I think the internet has been a massively positive thing for news in general, as it so quickly allows people to do rapid fact checking, get access to contrary opinions, see comments on the articles and so on. If your dad doesn't do those things he probably wouldn't have been more informed before the internet, he'd have just quoted you other one-sided sources too. Fact checking things you want to believe in takes discipline and commitment, it isn't something that was broken by the internet.




You never had the types of crazy claims that you see in partisan media pre-internet.

Crazy stuff existed, but in not easily accessible forums to the average joe.


No, you had something far more dangerous: plausible-sounding false claims that were repeated without any challenge and therefore ended up being believed without question by a far higher percentage of the population. At least with the Internet, you can find refutations of false claims if you care to look.


You're forgetting about the Yellow Journalism era of the late 19th century.

Or the role of newspapers like the Boston Gazette during the lead up to the American Revolution, that mostly served to turn the populace against English rule.

Or the mass publication of seditious libels during Restoration England. If you want to talk about whacked-out conspiracy theories, you should see what was published in the 1660s through the 1680s. Popish Plot anyone?

The idea that journalists should be unbiased is a very, very modern one.

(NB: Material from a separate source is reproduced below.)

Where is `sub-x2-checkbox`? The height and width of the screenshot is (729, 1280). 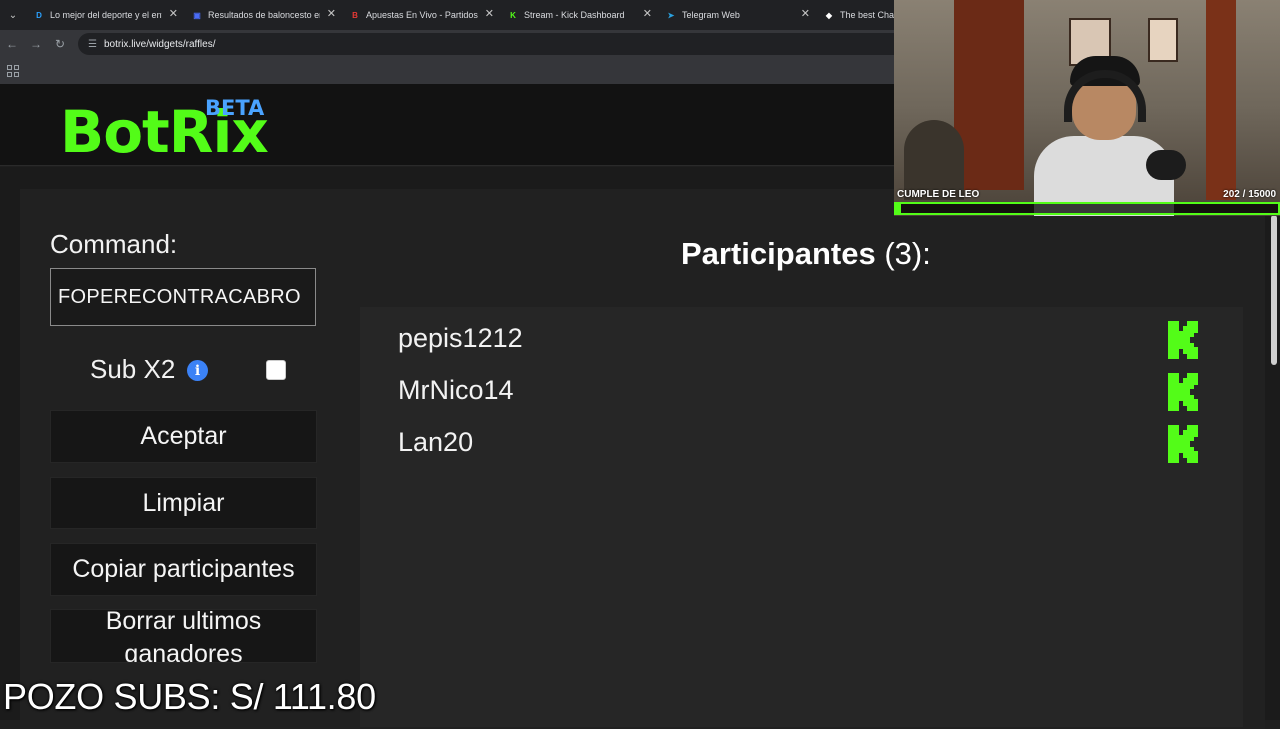
sub-x2-checkbox is located at coordinates (276, 370).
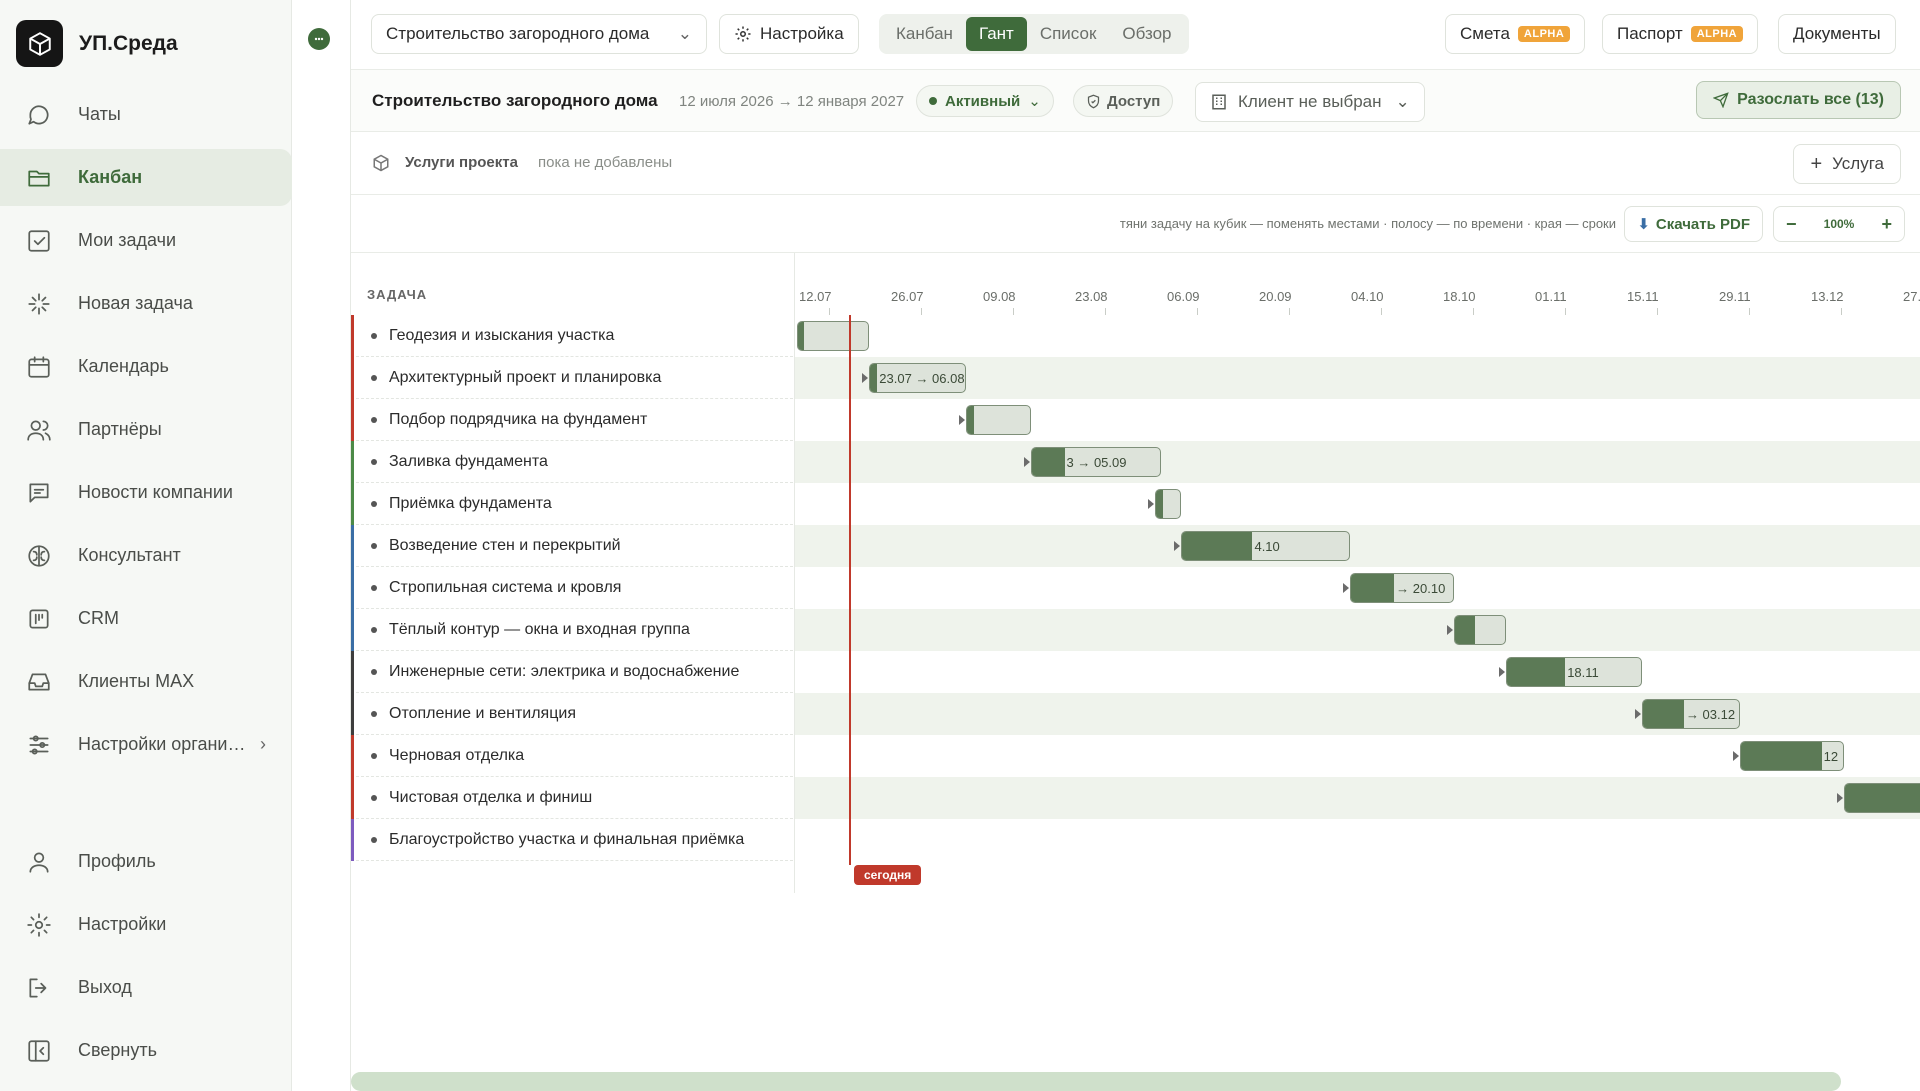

What I'm really curious about is what changed between the era of yellow journalism and the mid-twentieth century. I absolutely agree that people hearkening back to print journalism as a time when everything was fact-checked and reliable are mistaken, but it really does seem that journalism now is more sensationalist than in the recent past, just not the distant past. That means that print isn't the answer; there's something else to a society that makes its reporting either good or bad. What is it? Corporate power? General partisanship?


I've read that some posit that the switch to a subscription model in part effected the decline of yellow journalism. The subscription customer's purchase decision is potentially less driven by in-the-moment attention-grabbing and more by characteristics like informativeness and accuracy.


I'm talking about 20th century journalism.

We've essentially returned to 18th century quality, except with pictures and video now.